Но потом меня снова начинают мучить голод и жажда. Я сажусь на кровати и жестами кое-как показываю старухе, что хочу есть и пить. После недолгого колебания она приносит мне ковш с водой и кусок черствого, немного заплесневевшего хлеба. В жизни своей я не пробовал ничего более вкусного! С каждым глотком я чувствовал, как ко мне возвращаются силы. Желание жить и действовать снова окрепло во мне. Я быстро прикончил хлеб и выпил воду. Теперь взглянем на часы. Следует отдохнуть еще час. Сейчас 21.30. Мне все еще нужен отдых. Поэтому я рухнул на постель между стариками, чтобы подремать вполглаза. Каждые 15 минут я поднимался с пунктуальностью часов, чтобы проверить время. Если я пролежу чуть дольше, то наверняка усну мертвым сном, а мне еще предстоит длинное путешествие на юг. 21.45. 22.00. 22.15. Наконец, 22.45. Пора вставать! Я выскальзываю из избы, и старуха захлопывает дверь за мной. Я спускаюсь с крыльца. Что же это: пелена перед глазами со сна, непроглядный ночной мрак или моросящий дождь?

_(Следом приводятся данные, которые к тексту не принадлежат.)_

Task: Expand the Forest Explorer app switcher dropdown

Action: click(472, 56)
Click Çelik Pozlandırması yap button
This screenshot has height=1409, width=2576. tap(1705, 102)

Нет, все-таки это дождь. Я не могу различить пальцы вытянутой руки. Путеводная звезда пропала. Как теперь я буду определять направление? Затем я вспоминаю, что, когда я шел сюда, ветер дул мне в спину. Я снова должен повернуться к нему спиной, чтобы двигаться на юг. Или он сменил направление? Я все еще стою среди гнилых построек отдаленного хутора, и здесь трудно определить, откуда он дует. Так как ветер постоянно меняет направление, то я опасаюсь, что буду просто кружить на месте. Непроглядная темнота, какие-то кусты и заборы. Я натыкаюсь на что-то, и сердце испуганно замирает. Снова заголосил собачий хор, сначала на хуторе, а потом в деревне. Я могу лишь молиться, чтобы в следующую минуту не налететь на русского часового. Наконец я снова выбираюсь на открытое пространство и поворачиваюсь спиной к ветру. Теперь я могу определить, куда идти. Снова вверх по склону холма, вниз в лощину, кукурузные стебли, камни, деревья — все это очень мешает выдерживать направление, так как в роще определить направление ветра почти невозможно. На горизонте вижу непрекращающиеся вспышки орудийных выстрелов и слышу тяжелые раскаты залпов. Это помогает мне не сбиться с пути. Вскоре после 3 часов ночи небо слева немного светлеет, занимается рассвет. Хороший знак. Теперь я уверен, что ветер не менял направление и я все время двигался правильно — на юг.